* _ASSIGNMENT_: The answer should contain every record below, output exactly.

Data records:

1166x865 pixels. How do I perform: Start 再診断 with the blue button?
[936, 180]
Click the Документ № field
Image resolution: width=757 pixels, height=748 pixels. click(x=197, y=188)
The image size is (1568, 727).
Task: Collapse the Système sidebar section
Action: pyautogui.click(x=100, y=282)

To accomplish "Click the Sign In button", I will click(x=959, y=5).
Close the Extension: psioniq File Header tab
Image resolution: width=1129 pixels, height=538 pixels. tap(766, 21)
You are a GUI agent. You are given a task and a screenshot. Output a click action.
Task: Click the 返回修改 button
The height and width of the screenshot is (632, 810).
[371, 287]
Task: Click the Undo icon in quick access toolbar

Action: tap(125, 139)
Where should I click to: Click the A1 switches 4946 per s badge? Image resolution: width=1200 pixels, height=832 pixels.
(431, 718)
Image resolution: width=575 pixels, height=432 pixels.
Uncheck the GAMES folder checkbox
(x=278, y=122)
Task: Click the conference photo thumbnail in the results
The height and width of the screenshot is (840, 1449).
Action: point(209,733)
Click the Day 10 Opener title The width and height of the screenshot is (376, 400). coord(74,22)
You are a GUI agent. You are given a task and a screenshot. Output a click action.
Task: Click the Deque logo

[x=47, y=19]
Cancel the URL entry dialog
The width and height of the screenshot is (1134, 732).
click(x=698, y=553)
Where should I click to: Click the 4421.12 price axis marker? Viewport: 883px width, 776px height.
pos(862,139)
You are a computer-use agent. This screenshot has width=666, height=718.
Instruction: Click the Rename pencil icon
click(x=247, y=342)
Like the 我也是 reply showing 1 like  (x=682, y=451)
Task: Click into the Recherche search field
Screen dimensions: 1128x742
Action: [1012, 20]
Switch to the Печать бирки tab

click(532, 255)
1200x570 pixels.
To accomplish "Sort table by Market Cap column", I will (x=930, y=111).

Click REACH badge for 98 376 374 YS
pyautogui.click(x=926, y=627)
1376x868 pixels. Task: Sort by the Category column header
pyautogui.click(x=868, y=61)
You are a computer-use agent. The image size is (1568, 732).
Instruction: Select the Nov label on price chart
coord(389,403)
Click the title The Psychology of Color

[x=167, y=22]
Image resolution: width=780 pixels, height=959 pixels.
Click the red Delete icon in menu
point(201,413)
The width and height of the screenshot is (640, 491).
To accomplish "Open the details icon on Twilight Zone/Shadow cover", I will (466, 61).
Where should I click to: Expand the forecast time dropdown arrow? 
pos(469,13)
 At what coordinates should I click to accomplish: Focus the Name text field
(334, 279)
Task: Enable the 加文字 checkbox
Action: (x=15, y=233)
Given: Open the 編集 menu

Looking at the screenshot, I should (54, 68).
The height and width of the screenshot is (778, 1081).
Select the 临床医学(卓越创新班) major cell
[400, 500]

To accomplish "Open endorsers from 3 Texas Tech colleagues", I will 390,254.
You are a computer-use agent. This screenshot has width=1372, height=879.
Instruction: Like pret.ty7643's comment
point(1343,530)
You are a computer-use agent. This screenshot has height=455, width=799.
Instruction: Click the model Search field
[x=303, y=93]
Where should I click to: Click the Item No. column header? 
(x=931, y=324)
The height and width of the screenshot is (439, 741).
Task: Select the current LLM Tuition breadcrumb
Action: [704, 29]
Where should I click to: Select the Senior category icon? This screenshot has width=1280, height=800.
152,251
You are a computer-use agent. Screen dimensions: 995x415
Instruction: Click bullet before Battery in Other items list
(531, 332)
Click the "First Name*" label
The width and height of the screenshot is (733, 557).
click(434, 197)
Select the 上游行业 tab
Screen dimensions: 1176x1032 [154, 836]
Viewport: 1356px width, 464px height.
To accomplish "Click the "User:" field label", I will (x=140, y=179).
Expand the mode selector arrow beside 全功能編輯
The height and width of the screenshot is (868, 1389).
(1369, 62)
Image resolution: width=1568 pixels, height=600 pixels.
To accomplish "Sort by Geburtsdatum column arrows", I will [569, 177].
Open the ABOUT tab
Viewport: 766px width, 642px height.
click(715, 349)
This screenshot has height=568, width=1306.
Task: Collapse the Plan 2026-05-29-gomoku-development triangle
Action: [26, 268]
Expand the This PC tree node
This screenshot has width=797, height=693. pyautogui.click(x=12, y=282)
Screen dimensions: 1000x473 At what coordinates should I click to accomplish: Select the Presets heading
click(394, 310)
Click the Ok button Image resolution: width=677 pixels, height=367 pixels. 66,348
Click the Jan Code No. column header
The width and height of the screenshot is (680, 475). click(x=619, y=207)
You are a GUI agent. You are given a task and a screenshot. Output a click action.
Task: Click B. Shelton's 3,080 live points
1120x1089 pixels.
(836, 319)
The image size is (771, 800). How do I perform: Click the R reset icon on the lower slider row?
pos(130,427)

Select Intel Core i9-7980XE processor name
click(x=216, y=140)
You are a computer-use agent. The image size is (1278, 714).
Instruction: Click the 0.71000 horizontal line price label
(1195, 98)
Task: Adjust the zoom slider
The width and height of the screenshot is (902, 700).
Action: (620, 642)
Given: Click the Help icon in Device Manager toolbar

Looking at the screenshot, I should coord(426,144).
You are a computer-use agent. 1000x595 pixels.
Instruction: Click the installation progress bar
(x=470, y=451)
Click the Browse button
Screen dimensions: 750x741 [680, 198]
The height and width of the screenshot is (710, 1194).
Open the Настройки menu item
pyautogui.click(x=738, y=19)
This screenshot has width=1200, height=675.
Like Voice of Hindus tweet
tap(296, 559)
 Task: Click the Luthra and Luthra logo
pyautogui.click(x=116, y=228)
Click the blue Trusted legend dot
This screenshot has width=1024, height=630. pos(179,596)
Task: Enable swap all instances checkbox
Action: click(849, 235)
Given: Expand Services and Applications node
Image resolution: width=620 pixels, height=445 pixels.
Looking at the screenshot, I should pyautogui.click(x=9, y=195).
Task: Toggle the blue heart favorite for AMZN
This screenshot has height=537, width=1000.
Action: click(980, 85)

* _EXERCISE ANSWER_:
1166x865 pixels. How do I perform: Start 再診断 with the blue button?
[936, 180]
Click the Документ № field
Image resolution: width=757 pixels, height=748 pixels. click(x=197, y=188)
The image size is (1568, 727).
Task: Collapse the Système sidebar section
Action: pyautogui.click(x=100, y=282)

To accomplish "Click the Sign In button", I will click(x=959, y=5).
Close the Extension: psioniq File Header tab
Image resolution: width=1129 pixels, height=538 pixels. tap(766, 21)
You are a GUI agent. You are given a task and a screenshot. Output a click action.
Task: Click the 返回修改 button
The height and width of the screenshot is (632, 810).
[371, 287]
Task: Click the Undo icon in quick access toolbar

Action: tap(125, 139)
Where should I click to: Click the A1 switches 4946 per s badge? Image resolution: width=1200 pixels, height=832 pixels.
(431, 718)
Image resolution: width=575 pixels, height=432 pixels.
Uncheck the GAMES folder checkbox
(x=278, y=122)
Task: Click the conference photo thumbnail in the results
The height and width of the screenshot is (840, 1449).
Action: point(209,733)
Click the Day 10 Opener title The width and height of the screenshot is (376, 400). coord(74,22)
You are a GUI agent. You are given a task and a screenshot. Output a click action.
Task: Click the Deque logo

[x=47, y=19]
Cancel the URL entry dialog
The width and height of the screenshot is (1134, 732).
click(x=698, y=553)
Where should I click to: Click the 4421.12 price axis marker? Viewport: 883px width, 776px height.
pos(862,139)
You are a computer-use agent. This screenshot has width=666, height=718.
Instruction: Click the Rename pencil icon
click(x=247, y=342)
Like the 我也是 reply showing 1 like  (x=682, y=451)
Task: Click into the Recherche search field
Screen dimensions: 1128x742
Action: [1012, 20]
Switch to the Печать бирки tab

click(532, 255)
1200x570 pixels.
To accomplish "Sort table by Market Cap column", I will (x=930, y=111).

Click REACH badge for 98 376 374 YS
pyautogui.click(x=926, y=627)
1376x868 pixels. Task: Sort by the Category column header
pyautogui.click(x=868, y=61)
You are a computer-use agent. The image size is (1568, 732).
Instruction: Select the Nov label on price chart
coord(389,403)
Click the title The Psychology of Color

[x=167, y=22]
Image resolution: width=780 pixels, height=959 pixels.
Click the red Delete icon in menu
point(201,413)
The width and height of the screenshot is (640, 491).
To accomplish "Open the details icon on Twilight Zone/Shadow cover", I will (466, 61).
Where should I click to: Expand the forecast time dropdown arrow? 
pos(469,13)
 At what coordinates should I click to accomplish: Focus the Name text field
(334, 279)
Task: Enable the 加文字 checkbox
Action: (x=15, y=233)
Given: Open the 編集 menu

Looking at the screenshot, I should (54, 68).
The height and width of the screenshot is (778, 1081).
Select the 临床医学(卓越创新班) major cell
[400, 500]

To accomplish "Open endorsers from 3 Texas Tech colleagues", I will 390,254.
You are a computer-use agent. This screenshot has width=1372, height=879.
Instruction: Like pret.ty7643's comment
point(1343,530)
You are a computer-use agent. This screenshot has height=455, width=799.
Instruction: Click the model Search field
[x=303, y=93]
Where should I click to: Click the Item No. column header? 
(x=931, y=324)
The height and width of the screenshot is (439, 741).
Task: Select the current LLM Tuition breadcrumb
Action: [704, 29]
Where should I click to: Select the Senior category icon? This screenshot has width=1280, height=800.
152,251
You are a computer-use agent. Screen dimensions: 995x415
Instruction: Click bullet before Battery in Other items list
(531, 332)
Click the "First Name*" label
The width and height of the screenshot is (733, 557).
click(434, 197)
Select the 上游行业 tab
Screen dimensions: 1176x1032 [154, 836]
Viewport: 1356px width, 464px height.
To accomplish "Click the "User:" field label", I will (x=140, y=179).
Expand the mode selector arrow beside 全功能編輯
The height and width of the screenshot is (868, 1389).
(1369, 62)
Image resolution: width=1568 pixels, height=600 pixels.
To accomplish "Sort by Geburtsdatum column arrows", I will [569, 177].
Open the ABOUT tab
Viewport: 766px width, 642px height.
click(715, 349)
This screenshot has height=568, width=1306.
Task: Collapse the Plan 2026-05-29-gomoku-development triangle
Action: [26, 268]
Expand the This PC tree node
This screenshot has width=797, height=693. pyautogui.click(x=12, y=282)
Screen dimensions: 1000x473 At what coordinates should I click to accomplish: Select the Presets heading
click(394, 310)
Click the Ok button Image resolution: width=677 pixels, height=367 pixels. 66,348
Click the Jan Code No. column header
The width and height of the screenshot is (680, 475). click(x=619, y=207)
You are a GUI agent. You are given a task and a screenshot. Output a click action.
Task: Click B. Shelton's 3,080 live points
1120x1089 pixels.
(836, 319)
The image size is (771, 800). How do I perform: Click the R reset icon on the lower slider row?
pos(130,427)

Select Intel Core i9-7980XE processor name
click(x=216, y=140)
You are a computer-use agent. The image size is (1278, 714).
Instruction: Click the 0.71000 horizontal line price label
(1195, 98)
Task: Adjust the zoom slider
The width and height of the screenshot is (902, 700).
Action: (620, 642)
Given: Click the Help icon in Device Manager toolbar

Looking at the screenshot, I should coord(426,144).
You are a computer-use agent. 1000x595 pixels.
Instruction: Click the installation progress bar
(x=470, y=451)
Click the Browse button
Screen dimensions: 750x741 [680, 198]
The height and width of the screenshot is (710, 1194).
Open the Настройки menu item
pyautogui.click(x=738, y=19)
This screenshot has width=1200, height=675.
Like Voice of Hindus tweet
tap(296, 559)
 Task: Click the Luthra and Luthra logo
pyautogui.click(x=116, y=228)
Click the blue Trusted legend dot
This screenshot has width=1024, height=630. pos(179,596)
Task: Enable swap all instances checkbox
Action: click(849, 235)
Given: Expand Services and Applications node
Image resolution: width=620 pixels, height=445 pixels.
Looking at the screenshot, I should pyautogui.click(x=9, y=195).
Task: Toggle the blue heart favorite for AMZN
This screenshot has height=537, width=1000.
Action: click(980, 85)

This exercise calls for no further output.